**Given problem 1:**
Set down the passage of the forum comment that begins at the words "Excited to see" and stops after "own personal opinion)", copying it word for word.
**Given problem 2:**
Shift every coordinate value in the answers of the entries below up by 15, and write out all their lines again, requests included. Leave the pictures out.

**Selected text:**
++++++++++++++++++++
Excited to see this proposal and would be interested in following your results, and excited about bridging "traditional deep learning" and AF - I personally think that there's a lot of value in having a common language between "traditional DL" community and the AIS community (such as, the issues with current AI ethics could be seen as a scaled-down issues with the AGI). A lot of theoretical results on AF could benefit from simple practical examples for the sake of having a clear definition in code, and a lot of the ethics discussions could benefit from a larger perspective of AGI alignment (my own personal opinion)
I have a prediction that policy gradient RL agents (and all of them that only learn the policy) do not have good models of environments in them. For example, in order to succeed in Cartpole, all we need (in the most crude version) is to map "pole a bit to the left" to "go to the left" and "pole a bit to the right" to "go to the right". Having a policy of such an agent does not allow to determine the exact properties of the environment such as the mass of the cart or the mass of the pole, because a single policy would work for some range of masses (my prediction). Thus, it does not contain a "mental model". Basically, solving the environment is simpler than understanding it (this is also the case in the real world sometimes :). In contrast, more sophisticated agents such as MuZero or WorldModels, use a value function inside + a learned mapping from current observation+action to the next one, and in a way it is a "mental model" (though not a very interpretable one...). Would be excited about ones that "we can somewhat understand" -- current ones seem to lack this property...
++++++++++++++++++++
**Extracted material:**
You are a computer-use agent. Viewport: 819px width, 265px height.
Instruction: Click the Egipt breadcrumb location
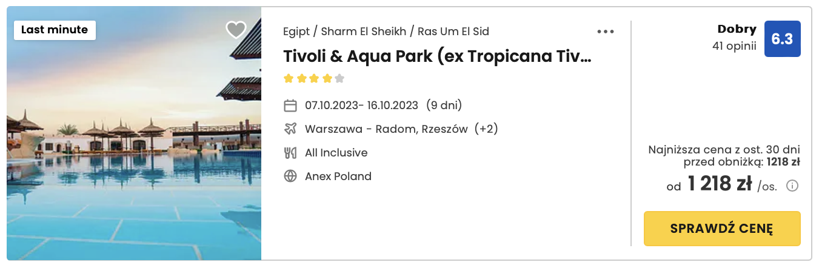coord(296,32)
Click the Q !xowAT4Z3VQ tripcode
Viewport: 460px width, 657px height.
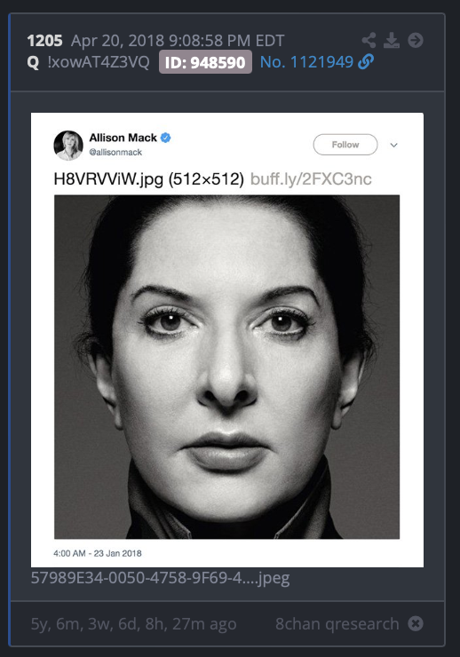point(89,62)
++++++++++++++++++++
**Full solution 1:**
Excited to see this proposal and would be interested in following your results, and excited about bridging "traditional deep learning" and AF - I personally think that there's a lot of value in having a common language between "traditional DL" community and the AIS community (such as, the issues with current AI ethics could be seen as a scaled-down issues with the AGI). A lot of theoretical results on AF could benefit from simple practical examples for the sake of having a clear definition in code, and a lot of the ethics discussions could benefit from a larger perspective of AGI alignment (my own personal opinion)

**Full solution 2:**
You are a computer-use agent. Viewport: 819px width, 265px height.
Instruction: Click the Egipt breadcrumb location
coord(311,47)
Click the Q !xowAT4Z3VQ tripcode
Viewport: 460px width, 657px height.
point(104,77)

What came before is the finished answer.